Question about truncating values

Amo89tw · August 6, 2019, 3:50pm

Hi everyone,

I am reading Harrell’s book p74. “…it is beneficial to truncate measurements where the data density ends. In one dataset of 4,000 patients and 2,000 deaths, white blood count ranged from 500 to 100,000 with .5 and .95 quantiles of 2,755 and 26,700, respectively. Predictions from a linear spline function of WBC were sensitive to WBC > 60,000, for which there are 16 patients. There were 46 patients with WBC > 40,000. Predictions were found to be more stable when WBC was truncated at 40,000, that is, setting WBC to 40,000 if WBC > 40,000.”
I want to decide how many knots to use by checking AIC and trajectories. I am not sure I should truncate the data first or fit the model first.
Step 1. truncate the data to 40,000
Step 2. fit the model with k=3:7 and check the AIC to decide the knots needed
Step 3. plot predicted values using truncated data (or the original data?)

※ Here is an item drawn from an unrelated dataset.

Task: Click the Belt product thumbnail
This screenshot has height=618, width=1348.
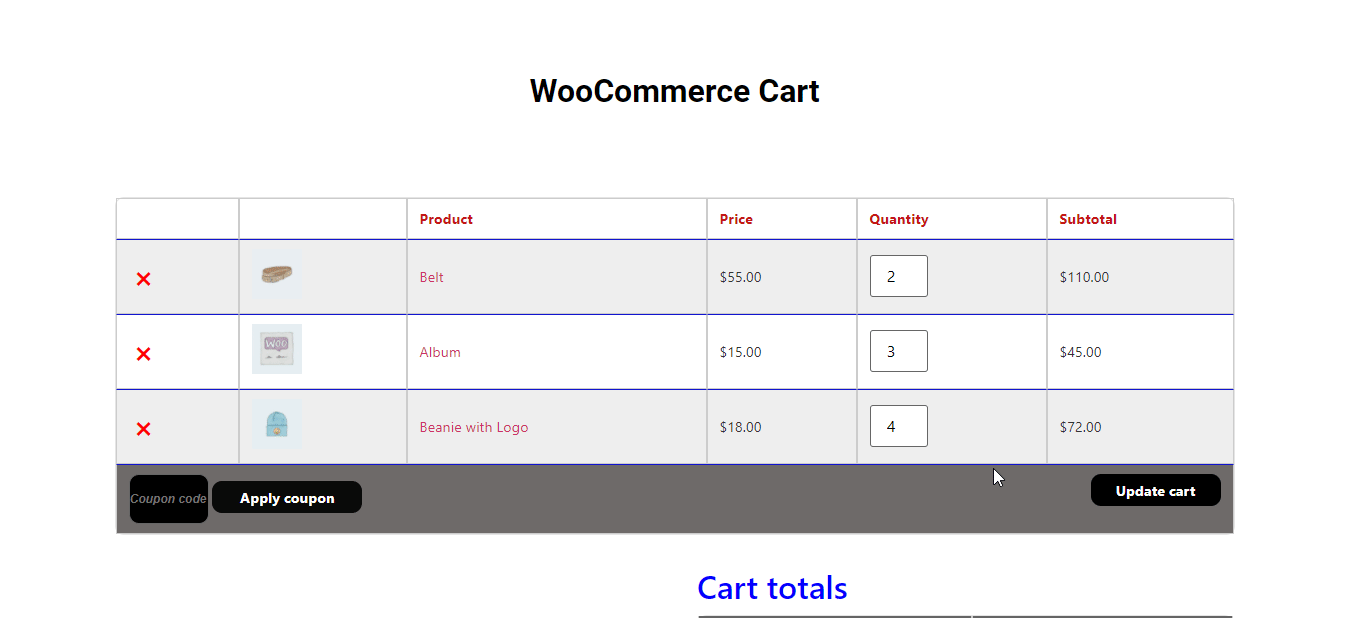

Any advice and suggestions will be greatly appreciated.

f2harrell · August 6, 2019, 7:19pm

Good question because I didn’t go into much detail in the book. The answer will depend on the nature of the variable. For variables that are highly skewed, a often remove the ability of the heavy right tail to have much impact by fitting a restricted cubic spline in the cube root of the variable, e.g. in R:

require(rms)
dd <- datadist(d); options(datadist='dd')
cr <- function(x) x ^ (1/3)
f <- ols(y ~ rcs(cr(x), 4) + x2, data=d)
ggplot(Predict(f))

Amo89tw · August 6, 2019, 10:53pm

Thank you @f2harrell ! Can I check if I get you correctly? You mean it is better to do a transformation instead of truncation?

f2harrell · August 7, 2019, 12:04pm

Yes, most of the time. If not wanting to pre-transform before splining, then truncation may be necessary.